Fig. 6 shows the sodium MRI results obtained on a tumoral mouse liver as compared to control. ROI1 is a chosen area in the liver tumor, while ROI2 is chosen in the normal tissue. The sodium contrast is principally due to the changes in local cellular organization. Due to the quadrupolar characteristics of sodium ions relaxation in biological systems, the electrical changes of the environment are immediately reflected on its relaxation parameters. Generally, tumors are characterised by loose cellular packing, especially at the centre, where necrotic regions are developing. The necrotic regions are not empty spaces, but are full of extracellular juice of Na ions at 140 mM concentration. These circumstances allowed us to distinguish different areas in the liver. A biexponential fit of the decay could be obtained in the tumoral region due to the specificity of sodium ions relaxation and to the locally increased SNR. In the normal region, the decay appears monoexponential due to the following reasons. Firstly the cellular packing is more compact, allowing less extracellular space and consequently the fast relaxing component T2fast is expected to be close to the detection limits imposed by the time delay between the pulses of the CPMG sequence. Secondly, the total sodium content of the tissue is expected to be decreased, resulting in a lower SNR, preventing the second SV to rise above the noise level.
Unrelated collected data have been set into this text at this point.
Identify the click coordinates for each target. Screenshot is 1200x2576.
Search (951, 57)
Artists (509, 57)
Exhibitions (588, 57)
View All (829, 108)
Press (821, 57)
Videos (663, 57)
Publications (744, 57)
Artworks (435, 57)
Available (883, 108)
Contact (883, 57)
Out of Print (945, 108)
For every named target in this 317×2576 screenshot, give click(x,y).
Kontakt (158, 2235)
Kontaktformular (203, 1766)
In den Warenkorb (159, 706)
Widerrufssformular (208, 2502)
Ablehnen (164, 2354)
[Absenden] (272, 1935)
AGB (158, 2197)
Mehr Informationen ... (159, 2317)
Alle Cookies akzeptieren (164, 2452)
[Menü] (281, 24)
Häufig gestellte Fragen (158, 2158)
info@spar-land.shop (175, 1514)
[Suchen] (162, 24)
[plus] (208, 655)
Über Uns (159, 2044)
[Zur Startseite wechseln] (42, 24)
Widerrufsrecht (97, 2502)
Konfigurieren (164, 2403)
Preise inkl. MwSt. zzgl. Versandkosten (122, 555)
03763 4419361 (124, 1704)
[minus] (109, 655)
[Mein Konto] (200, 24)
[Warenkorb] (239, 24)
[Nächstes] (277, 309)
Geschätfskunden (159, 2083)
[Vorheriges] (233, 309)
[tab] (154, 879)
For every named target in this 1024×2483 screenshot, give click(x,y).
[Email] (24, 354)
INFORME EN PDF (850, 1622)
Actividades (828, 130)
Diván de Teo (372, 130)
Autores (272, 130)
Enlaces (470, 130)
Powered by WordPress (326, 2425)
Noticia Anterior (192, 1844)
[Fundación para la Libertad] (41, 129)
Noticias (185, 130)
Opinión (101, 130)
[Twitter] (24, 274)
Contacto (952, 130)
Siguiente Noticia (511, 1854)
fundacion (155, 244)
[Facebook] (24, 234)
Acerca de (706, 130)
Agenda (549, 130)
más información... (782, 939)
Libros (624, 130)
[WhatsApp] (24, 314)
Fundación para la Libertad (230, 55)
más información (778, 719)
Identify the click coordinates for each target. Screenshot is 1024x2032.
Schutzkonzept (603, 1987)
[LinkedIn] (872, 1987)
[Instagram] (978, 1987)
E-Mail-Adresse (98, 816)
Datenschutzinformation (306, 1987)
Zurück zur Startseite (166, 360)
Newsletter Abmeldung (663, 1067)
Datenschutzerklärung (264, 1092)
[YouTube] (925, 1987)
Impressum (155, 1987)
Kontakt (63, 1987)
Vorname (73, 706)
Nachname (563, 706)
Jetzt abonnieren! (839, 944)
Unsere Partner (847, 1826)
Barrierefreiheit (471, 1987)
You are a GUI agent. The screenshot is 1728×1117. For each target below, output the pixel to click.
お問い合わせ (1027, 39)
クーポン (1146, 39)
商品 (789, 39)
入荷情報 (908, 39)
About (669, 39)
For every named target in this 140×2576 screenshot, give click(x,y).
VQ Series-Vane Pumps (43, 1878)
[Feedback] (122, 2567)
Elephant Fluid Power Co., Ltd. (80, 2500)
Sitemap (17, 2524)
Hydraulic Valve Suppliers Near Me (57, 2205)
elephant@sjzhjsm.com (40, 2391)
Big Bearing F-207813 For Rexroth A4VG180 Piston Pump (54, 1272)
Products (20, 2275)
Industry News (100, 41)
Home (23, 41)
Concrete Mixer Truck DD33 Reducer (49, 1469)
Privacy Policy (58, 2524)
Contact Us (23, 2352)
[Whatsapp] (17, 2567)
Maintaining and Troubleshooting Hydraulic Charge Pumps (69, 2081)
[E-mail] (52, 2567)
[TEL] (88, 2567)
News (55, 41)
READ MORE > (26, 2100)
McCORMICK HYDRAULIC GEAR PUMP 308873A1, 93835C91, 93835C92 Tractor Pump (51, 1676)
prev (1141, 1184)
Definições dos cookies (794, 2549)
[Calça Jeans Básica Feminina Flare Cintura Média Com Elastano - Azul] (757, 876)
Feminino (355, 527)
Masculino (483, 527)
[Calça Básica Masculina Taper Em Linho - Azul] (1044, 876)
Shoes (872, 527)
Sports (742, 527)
The relaxation parameters characterising the tumoral and normal tissue regions obtained after phase correction and linear prediction procedures are presented in Table 3.
Experimental results on tumoral mouse liver (ROI1) obtained in vivo as compared with control (ROI2)
ROI | T2long (ms) | T2short (ms) | Along/Ashort | SNR |
1 | 39.8 ± 4.2 | 4.21 ± 2.2 | 1.78 | 40 |
2 | 24.78 ± 3.7 | – | – | 25 |
They are clearly distinguishable on the basis of the corresponding relaxation properties, reflecting mostly the cellular packing of the tissue.
In conclusion, the use of a spin–echoes sequence in conjunction with post-processing techniques described here allowed to evidence the multi-exponential behaviour in tumoral regions of the mouse liver where the SNR is sufficient (about 40 or greater). Sodium ions' spin–spin relaxation holds therefore a great potential to become an endogeneous marker for tumor diagnosis and possibly for therapy response due to its sensitivity to the environmental changes.